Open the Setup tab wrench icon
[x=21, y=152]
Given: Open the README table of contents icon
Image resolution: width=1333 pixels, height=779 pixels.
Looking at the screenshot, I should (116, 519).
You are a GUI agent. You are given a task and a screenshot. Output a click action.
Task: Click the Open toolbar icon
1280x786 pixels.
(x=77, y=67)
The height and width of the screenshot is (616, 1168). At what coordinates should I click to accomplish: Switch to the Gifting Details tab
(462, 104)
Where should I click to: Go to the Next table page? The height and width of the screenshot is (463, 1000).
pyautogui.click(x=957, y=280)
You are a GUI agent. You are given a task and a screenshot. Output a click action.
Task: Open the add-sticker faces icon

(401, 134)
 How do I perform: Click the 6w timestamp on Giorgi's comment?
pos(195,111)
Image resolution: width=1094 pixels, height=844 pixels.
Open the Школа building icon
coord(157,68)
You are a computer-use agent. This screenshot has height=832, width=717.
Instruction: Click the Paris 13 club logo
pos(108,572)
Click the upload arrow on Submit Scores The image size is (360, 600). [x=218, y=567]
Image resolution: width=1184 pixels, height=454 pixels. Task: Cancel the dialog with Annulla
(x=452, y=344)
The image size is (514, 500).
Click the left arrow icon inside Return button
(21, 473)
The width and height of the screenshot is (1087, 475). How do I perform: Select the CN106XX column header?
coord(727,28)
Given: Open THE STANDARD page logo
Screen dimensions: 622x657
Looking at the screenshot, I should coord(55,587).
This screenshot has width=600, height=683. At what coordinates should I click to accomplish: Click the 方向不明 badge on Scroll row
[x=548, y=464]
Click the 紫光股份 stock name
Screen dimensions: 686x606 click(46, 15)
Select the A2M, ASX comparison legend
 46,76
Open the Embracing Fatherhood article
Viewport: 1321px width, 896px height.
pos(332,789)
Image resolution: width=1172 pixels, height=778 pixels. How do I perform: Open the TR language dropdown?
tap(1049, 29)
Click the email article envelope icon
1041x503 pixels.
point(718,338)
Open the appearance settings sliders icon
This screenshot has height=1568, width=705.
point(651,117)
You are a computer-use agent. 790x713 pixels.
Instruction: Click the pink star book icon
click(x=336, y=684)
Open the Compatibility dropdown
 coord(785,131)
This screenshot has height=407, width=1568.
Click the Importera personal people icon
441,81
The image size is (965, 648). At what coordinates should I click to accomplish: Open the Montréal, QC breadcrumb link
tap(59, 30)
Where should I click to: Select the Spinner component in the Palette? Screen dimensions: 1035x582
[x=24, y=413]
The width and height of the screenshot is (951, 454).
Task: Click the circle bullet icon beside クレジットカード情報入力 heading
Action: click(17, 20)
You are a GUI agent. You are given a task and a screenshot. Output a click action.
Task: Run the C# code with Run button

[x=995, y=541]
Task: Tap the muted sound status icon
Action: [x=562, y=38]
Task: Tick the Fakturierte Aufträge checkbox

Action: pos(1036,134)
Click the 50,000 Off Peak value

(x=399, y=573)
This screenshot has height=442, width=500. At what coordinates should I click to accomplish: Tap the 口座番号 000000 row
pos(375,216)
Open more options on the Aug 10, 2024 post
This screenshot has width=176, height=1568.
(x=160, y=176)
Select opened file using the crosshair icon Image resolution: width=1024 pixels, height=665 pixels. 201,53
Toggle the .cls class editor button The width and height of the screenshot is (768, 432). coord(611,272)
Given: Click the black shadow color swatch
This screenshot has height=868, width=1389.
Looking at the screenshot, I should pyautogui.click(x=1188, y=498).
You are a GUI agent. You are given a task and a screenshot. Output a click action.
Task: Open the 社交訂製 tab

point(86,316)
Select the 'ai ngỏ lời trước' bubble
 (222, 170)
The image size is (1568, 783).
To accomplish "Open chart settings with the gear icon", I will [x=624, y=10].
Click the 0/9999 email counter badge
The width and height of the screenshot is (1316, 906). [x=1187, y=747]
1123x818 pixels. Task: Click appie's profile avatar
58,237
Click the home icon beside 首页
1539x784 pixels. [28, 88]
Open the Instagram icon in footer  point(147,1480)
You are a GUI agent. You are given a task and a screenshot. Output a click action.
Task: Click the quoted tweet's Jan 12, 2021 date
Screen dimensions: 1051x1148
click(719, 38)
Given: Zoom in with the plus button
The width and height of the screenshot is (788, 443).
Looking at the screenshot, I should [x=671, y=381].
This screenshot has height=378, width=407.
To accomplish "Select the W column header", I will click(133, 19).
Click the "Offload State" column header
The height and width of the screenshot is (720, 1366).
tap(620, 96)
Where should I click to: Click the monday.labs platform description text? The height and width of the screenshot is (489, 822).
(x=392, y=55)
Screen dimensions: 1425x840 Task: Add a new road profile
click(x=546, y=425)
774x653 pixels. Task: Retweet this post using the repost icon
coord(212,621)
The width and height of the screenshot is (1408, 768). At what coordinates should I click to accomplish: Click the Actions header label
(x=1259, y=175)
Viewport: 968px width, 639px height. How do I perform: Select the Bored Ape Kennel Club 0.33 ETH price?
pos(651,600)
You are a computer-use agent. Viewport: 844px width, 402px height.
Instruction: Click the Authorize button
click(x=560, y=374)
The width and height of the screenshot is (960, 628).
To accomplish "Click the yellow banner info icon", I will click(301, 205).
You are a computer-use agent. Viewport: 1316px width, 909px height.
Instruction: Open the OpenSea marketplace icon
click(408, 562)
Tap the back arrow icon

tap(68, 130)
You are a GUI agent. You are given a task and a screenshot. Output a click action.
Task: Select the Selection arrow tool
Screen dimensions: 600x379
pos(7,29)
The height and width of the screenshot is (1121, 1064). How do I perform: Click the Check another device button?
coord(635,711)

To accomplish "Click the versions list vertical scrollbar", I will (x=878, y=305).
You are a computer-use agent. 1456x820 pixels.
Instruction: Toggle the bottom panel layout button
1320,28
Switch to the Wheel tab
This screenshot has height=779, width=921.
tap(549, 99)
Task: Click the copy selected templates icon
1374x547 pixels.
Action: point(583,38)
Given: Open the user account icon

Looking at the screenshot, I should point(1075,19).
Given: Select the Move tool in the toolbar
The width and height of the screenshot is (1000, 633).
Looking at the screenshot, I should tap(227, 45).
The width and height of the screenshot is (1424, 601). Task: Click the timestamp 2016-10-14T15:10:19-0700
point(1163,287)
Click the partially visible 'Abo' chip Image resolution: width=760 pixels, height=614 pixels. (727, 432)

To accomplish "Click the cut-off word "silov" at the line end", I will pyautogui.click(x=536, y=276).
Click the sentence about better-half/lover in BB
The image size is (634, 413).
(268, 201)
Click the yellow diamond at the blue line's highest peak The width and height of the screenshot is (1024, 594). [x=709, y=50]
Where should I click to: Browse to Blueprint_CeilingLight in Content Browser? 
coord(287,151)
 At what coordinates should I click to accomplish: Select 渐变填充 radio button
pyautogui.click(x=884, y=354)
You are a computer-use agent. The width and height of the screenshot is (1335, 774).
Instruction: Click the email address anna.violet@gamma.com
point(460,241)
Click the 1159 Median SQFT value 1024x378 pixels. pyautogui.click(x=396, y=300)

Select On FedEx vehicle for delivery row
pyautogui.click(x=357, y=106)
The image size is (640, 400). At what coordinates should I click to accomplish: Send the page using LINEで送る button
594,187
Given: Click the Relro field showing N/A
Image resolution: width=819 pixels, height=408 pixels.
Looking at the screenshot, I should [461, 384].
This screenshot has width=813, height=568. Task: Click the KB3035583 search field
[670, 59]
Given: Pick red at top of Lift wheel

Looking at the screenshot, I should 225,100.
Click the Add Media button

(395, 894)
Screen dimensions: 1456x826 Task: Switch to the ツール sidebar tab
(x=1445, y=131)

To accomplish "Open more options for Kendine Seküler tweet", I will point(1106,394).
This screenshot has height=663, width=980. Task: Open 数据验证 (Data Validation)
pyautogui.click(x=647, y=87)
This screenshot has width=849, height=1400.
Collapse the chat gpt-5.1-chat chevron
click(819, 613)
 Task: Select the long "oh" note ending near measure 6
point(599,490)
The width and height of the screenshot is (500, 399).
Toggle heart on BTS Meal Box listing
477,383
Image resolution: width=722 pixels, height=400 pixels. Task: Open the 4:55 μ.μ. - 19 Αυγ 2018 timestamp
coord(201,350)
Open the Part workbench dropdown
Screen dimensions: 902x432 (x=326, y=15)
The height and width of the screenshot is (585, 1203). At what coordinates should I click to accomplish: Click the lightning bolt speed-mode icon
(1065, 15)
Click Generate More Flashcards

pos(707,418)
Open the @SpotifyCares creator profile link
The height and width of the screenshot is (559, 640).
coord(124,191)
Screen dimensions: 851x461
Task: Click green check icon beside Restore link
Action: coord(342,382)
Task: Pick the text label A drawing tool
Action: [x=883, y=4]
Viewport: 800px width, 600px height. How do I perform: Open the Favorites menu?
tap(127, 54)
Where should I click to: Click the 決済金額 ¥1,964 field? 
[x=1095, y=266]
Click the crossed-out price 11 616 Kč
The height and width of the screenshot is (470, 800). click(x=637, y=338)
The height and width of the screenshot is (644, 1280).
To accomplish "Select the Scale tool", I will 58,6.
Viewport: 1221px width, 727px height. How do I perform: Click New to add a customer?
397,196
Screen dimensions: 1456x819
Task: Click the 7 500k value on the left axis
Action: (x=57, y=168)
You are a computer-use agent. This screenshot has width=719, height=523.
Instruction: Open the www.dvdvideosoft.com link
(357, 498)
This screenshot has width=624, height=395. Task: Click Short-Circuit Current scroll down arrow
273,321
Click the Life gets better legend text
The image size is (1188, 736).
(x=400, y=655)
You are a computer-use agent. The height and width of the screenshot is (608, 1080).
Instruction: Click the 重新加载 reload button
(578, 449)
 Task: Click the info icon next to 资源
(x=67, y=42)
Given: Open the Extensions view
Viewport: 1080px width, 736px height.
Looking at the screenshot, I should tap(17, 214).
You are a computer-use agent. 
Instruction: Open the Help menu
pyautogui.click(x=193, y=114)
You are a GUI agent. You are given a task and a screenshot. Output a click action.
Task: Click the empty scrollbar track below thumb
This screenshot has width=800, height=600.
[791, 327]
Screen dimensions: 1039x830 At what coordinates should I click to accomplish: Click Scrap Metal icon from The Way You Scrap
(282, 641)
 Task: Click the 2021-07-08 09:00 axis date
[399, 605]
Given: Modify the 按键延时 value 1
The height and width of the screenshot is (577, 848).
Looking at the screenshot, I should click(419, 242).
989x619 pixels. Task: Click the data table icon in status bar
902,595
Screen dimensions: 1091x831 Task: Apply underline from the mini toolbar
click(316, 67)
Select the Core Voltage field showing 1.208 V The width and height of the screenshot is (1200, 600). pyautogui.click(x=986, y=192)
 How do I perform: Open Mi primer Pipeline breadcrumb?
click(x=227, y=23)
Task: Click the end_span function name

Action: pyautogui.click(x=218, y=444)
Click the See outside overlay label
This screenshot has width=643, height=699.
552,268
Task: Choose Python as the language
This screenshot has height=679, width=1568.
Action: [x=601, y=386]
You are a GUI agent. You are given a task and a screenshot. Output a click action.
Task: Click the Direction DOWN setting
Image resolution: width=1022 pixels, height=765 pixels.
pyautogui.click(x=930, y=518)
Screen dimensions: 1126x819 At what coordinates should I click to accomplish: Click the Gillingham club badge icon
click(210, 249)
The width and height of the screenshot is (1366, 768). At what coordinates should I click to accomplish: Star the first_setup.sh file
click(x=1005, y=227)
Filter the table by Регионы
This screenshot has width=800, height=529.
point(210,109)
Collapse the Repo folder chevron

■ **The task**:
Show each line in the entries that holds the string "options".

■ **Solution**:
Open more options on the Aug 10, 2024 post
To accomplish "Open more options for Kendine Seküler tweet", I will point(1106,394).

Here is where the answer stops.